* _PROBLEM TO SOLVE_
Would you please return the data below verbatim, without its pictures?

* _RECORDS PROVIDED_
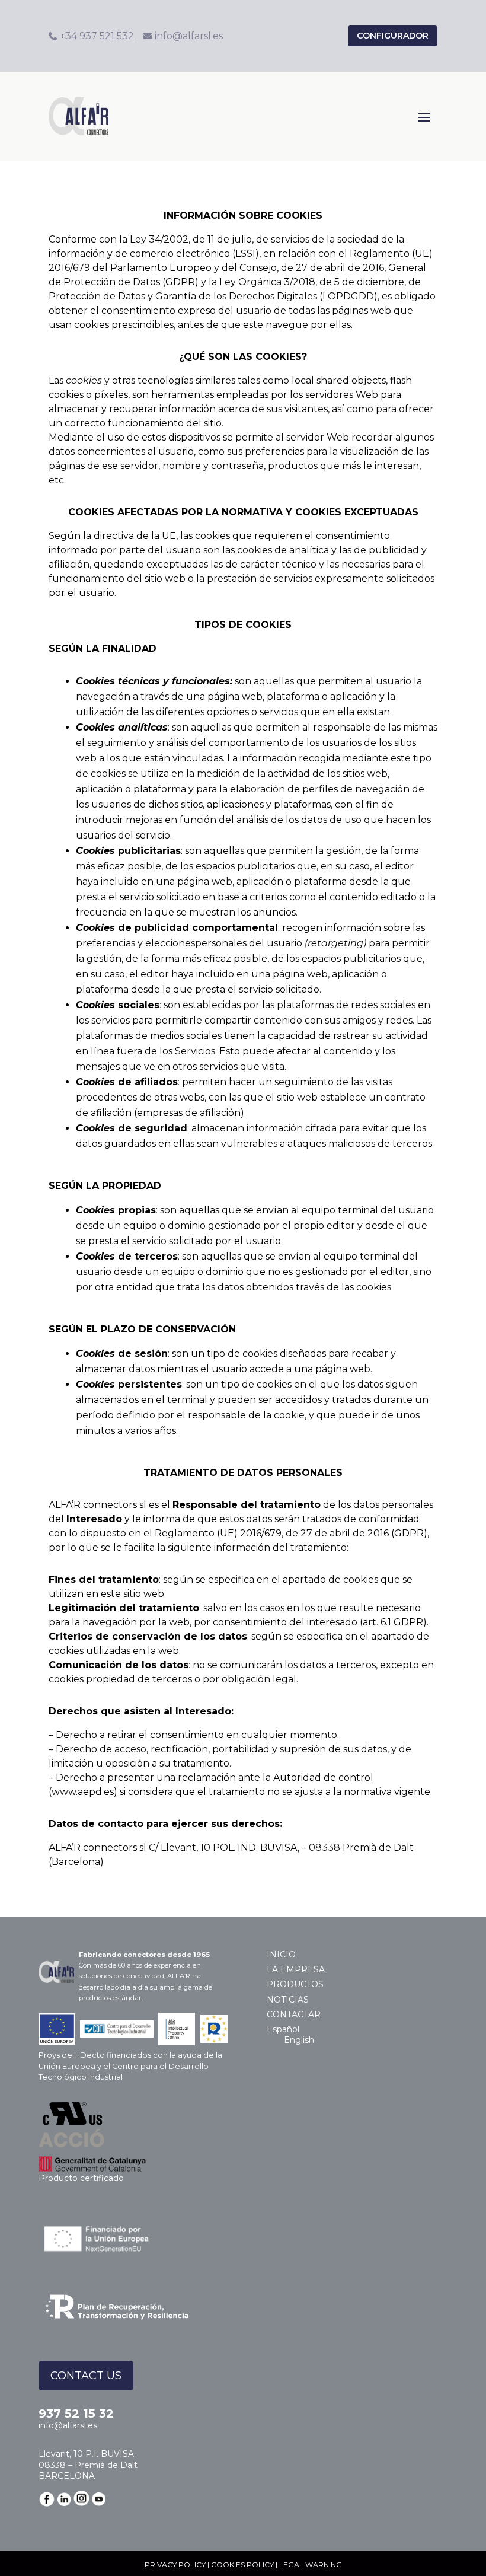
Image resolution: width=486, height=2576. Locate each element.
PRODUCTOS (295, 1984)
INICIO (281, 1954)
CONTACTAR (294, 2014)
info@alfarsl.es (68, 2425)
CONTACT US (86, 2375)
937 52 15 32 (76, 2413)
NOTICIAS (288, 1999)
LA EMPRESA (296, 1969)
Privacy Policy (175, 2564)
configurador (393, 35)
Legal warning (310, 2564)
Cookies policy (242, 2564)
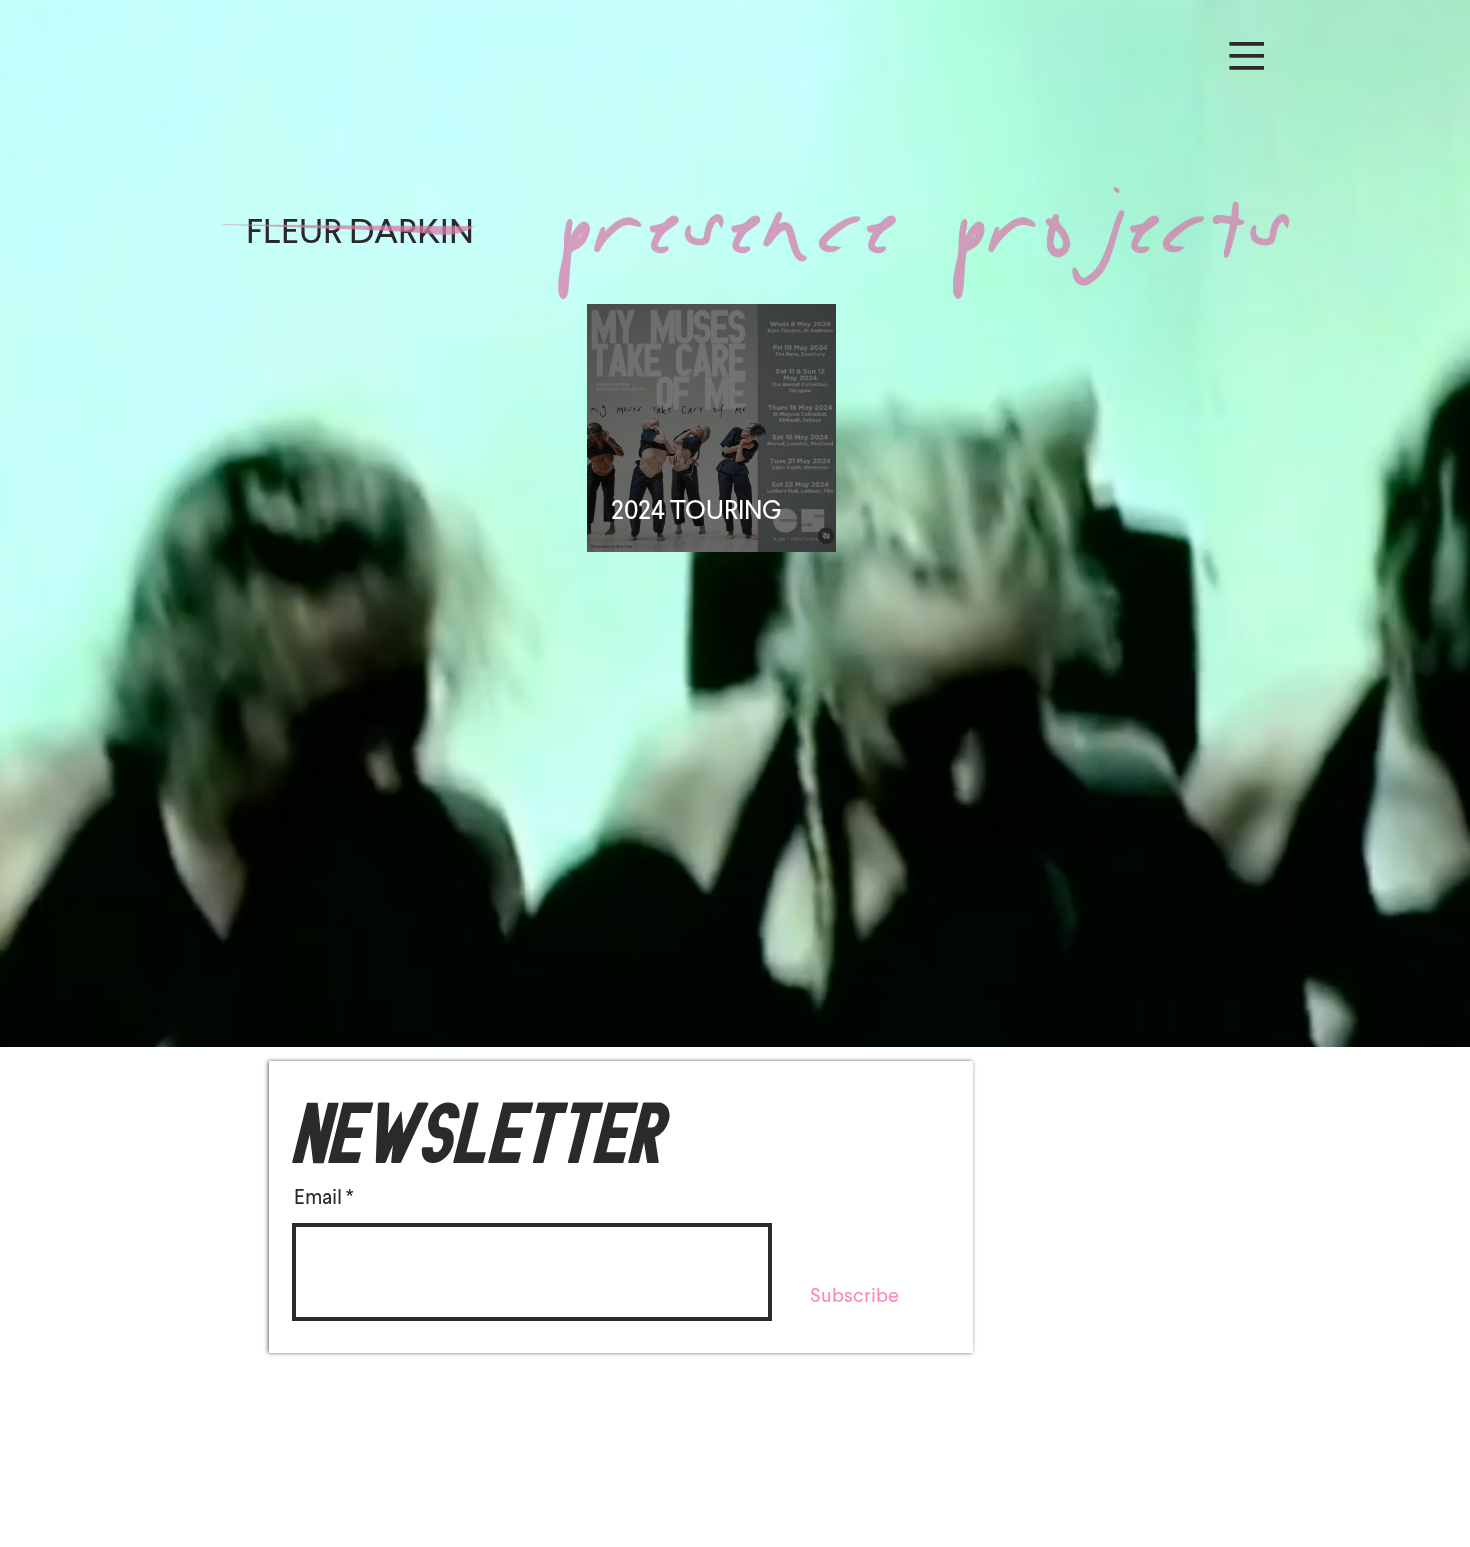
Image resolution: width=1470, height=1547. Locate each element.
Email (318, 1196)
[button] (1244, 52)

* _SOLVED EXERCISE_
Image resolution: width=486, height=2576. Locate each element.
PRODUCTOS (295, 1984)
INICIO (281, 1954)
CONTACTAR (294, 2014)
info@alfarsl.es (68, 2425)
CONTACT US (86, 2375)
937 52 15 32 (76, 2413)
NOTICIAS (288, 1999)
LA EMPRESA (296, 1969)
Privacy Policy (175, 2564)
configurador (393, 35)
Legal warning (310, 2564)
Cookies policy (242, 2564)
Image resolution: width=1470, height=1547. Locate each element.
Email (318, 1196)
[button] (1244, 52)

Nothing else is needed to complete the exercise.